Luby noted that the Ethics Commission itself may be at fault for failing to review the filings.
“The main campaign filing delinquency review that the SF Ethics Commission regularly conducts applies only to candidates and recipient committees, not to entities like the Parks Alliance, nor for critically important independent expenditure reporting. When I was on the Ethics Commission staff, I pointed out those omissions to Ethics management and subsequently administered specialized canvasses for each election to ensure that independent spending and groups like the Parks Alliance were properly reporting based on the information made available to the agency.
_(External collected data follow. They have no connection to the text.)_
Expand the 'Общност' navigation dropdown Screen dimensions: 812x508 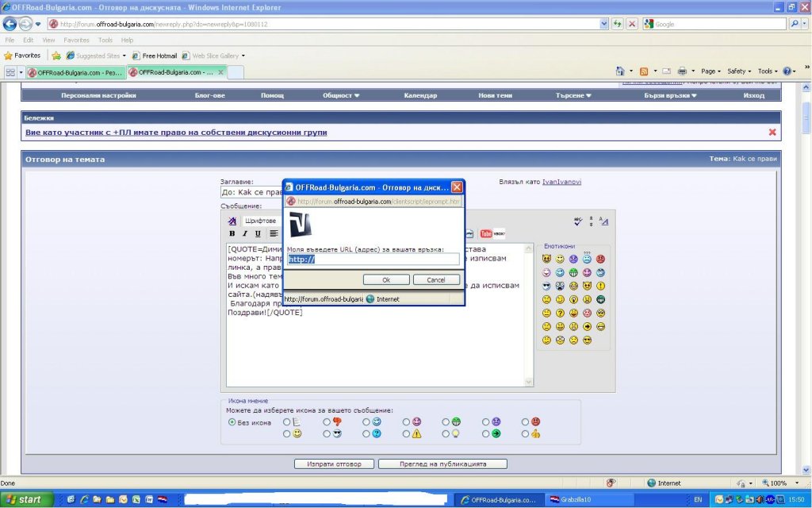click(x=341, y=95)
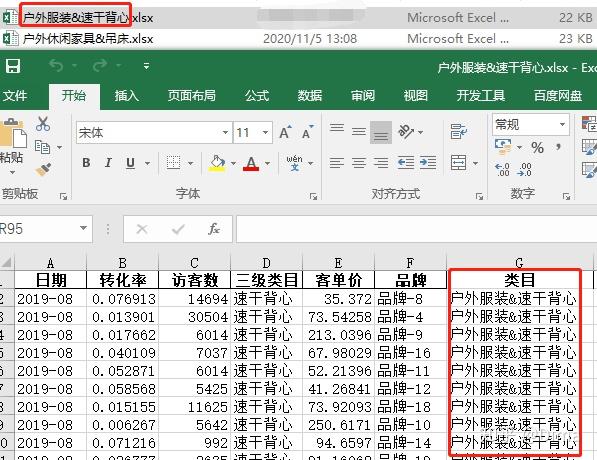Click the Save icon in quick access toolbar
This screenshot has width=597, height=460.
click(x=12, y=66)
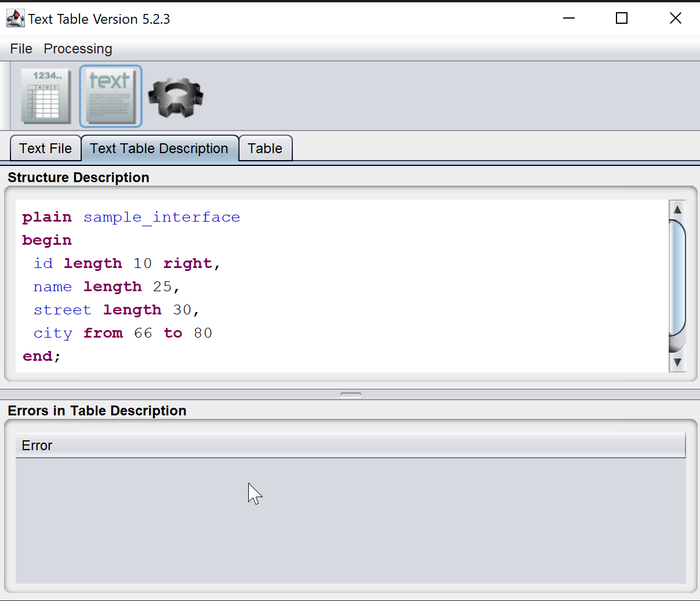Select the table import toolbar icon
This screenshot has height=601, width=700.
click(x=45, y=96)
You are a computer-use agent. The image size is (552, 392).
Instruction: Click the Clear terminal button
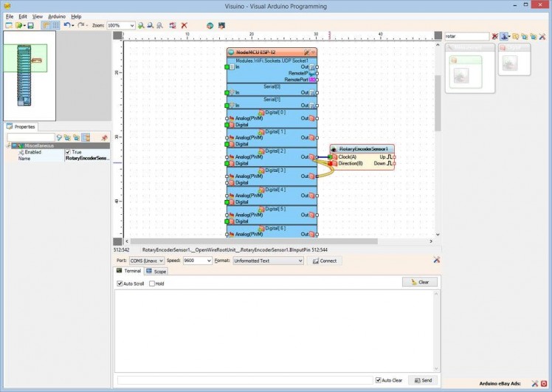tap(420, 282)
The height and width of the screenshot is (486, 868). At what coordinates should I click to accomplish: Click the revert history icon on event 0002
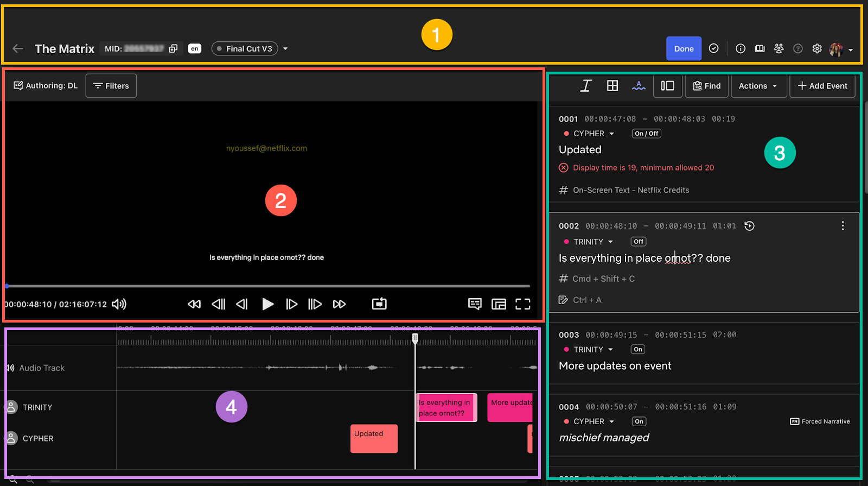[749, 226]
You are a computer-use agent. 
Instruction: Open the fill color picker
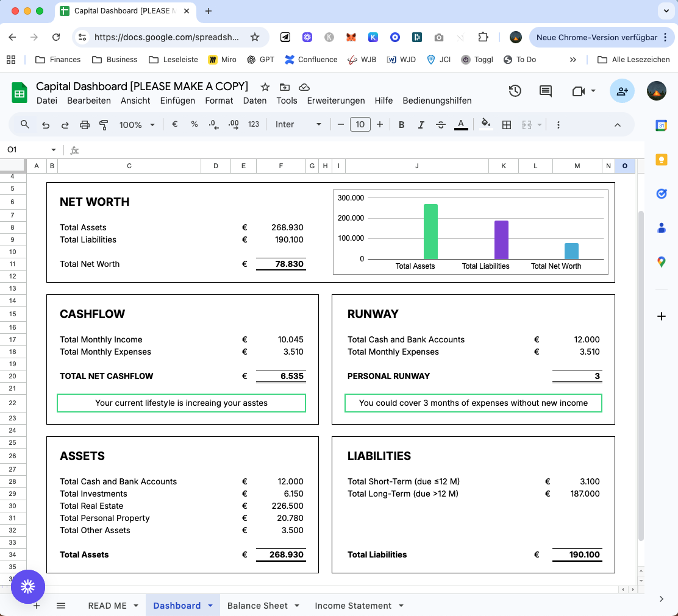coord(485,125)

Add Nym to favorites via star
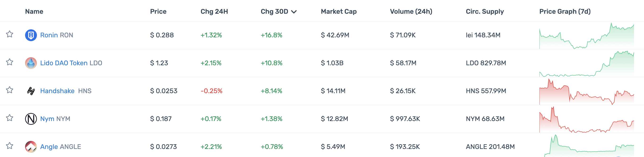coord(10,118)
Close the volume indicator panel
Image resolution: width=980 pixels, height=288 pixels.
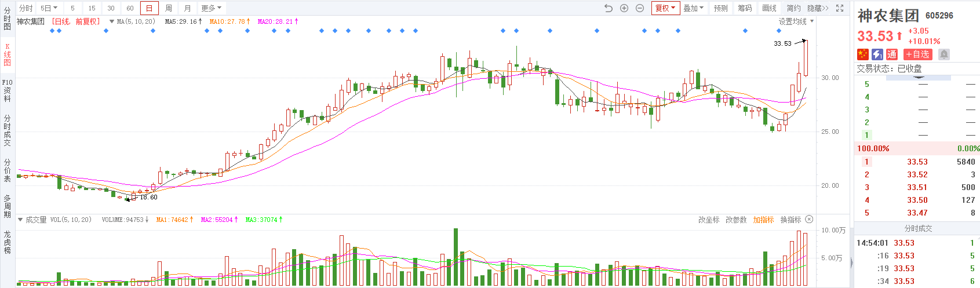[x=809, y=220]

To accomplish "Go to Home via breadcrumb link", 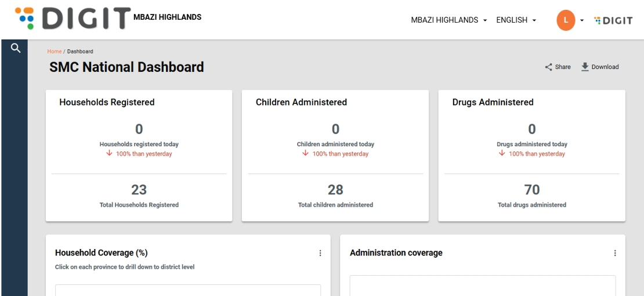I will 54,52.
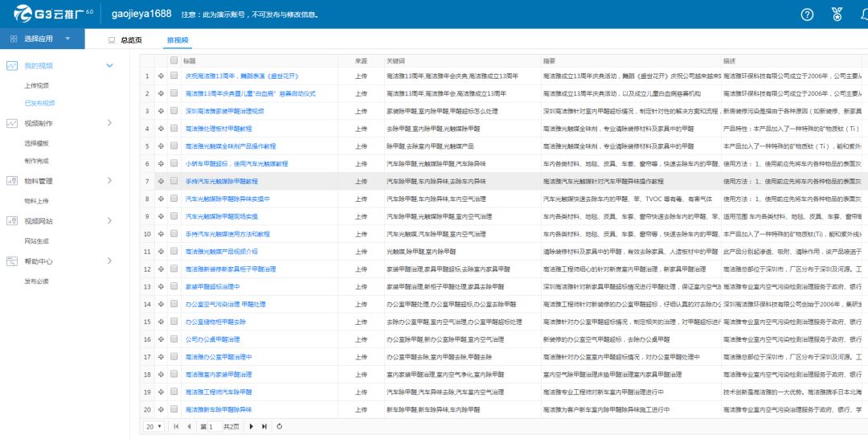Open the help question mark icon
868x439 pixels.
pyautogui.click(x=808, y=14)
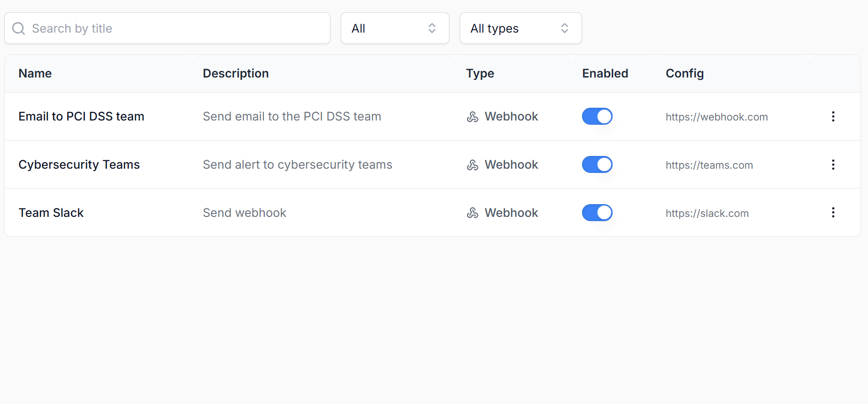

After I left in June of 2010, my guess is that Ethics discontinued the specialized canvasses and no longer police when groups like Parks fail to file, except when citizens do the legwork and file complaints, maybe,” said Luby.
The Ethics Commission staff told CitiReport that they would contact the Parks Alliance and remind them that they need to file.
Behested Payments Raise Flag
The disclosure of payments made at the behest of city officials to nonprofits raises further questions on whether the Parks Alliance became a funnel for contributions that could count as a tax write-off, something that is not permitted for direct political contributions.
Virtually all the “behested payments” made last year at the request of city officials went to the Parks Alliance, including $100,000 from Zynga weeks before the November election – a period that the Parks Alliance has yet to disclose. Zynga was appointed by Mayor Lee to work on the rewrite of the city’s tax law that ended up benefitting social media companies.
Such contributions are legal and a regular feature in state and city life. When the contributions come from businesses seeking City Hall approvals for their plans, however, their filing in a relatively obscure part of the Ethics web page makes it difficult for the public to gain the transparency that is promised.
Currently Mayor Lee has said he is making calls for contributions to close the gap in funding for the America’s Cup, with payments going to the nonprofit established to channel those funds. To date he has not filed any reports of contributions to that effort made at his behest. The filings are required monthly.
During this same period, Lee can expect that the expenses for his upcoming trips to China and later for his trip to Paris to celebrate Willie Brown’s 80th birthday will be picked up by lobbyists and contractors, operating through the Sister City nonprofit that also does not report donors.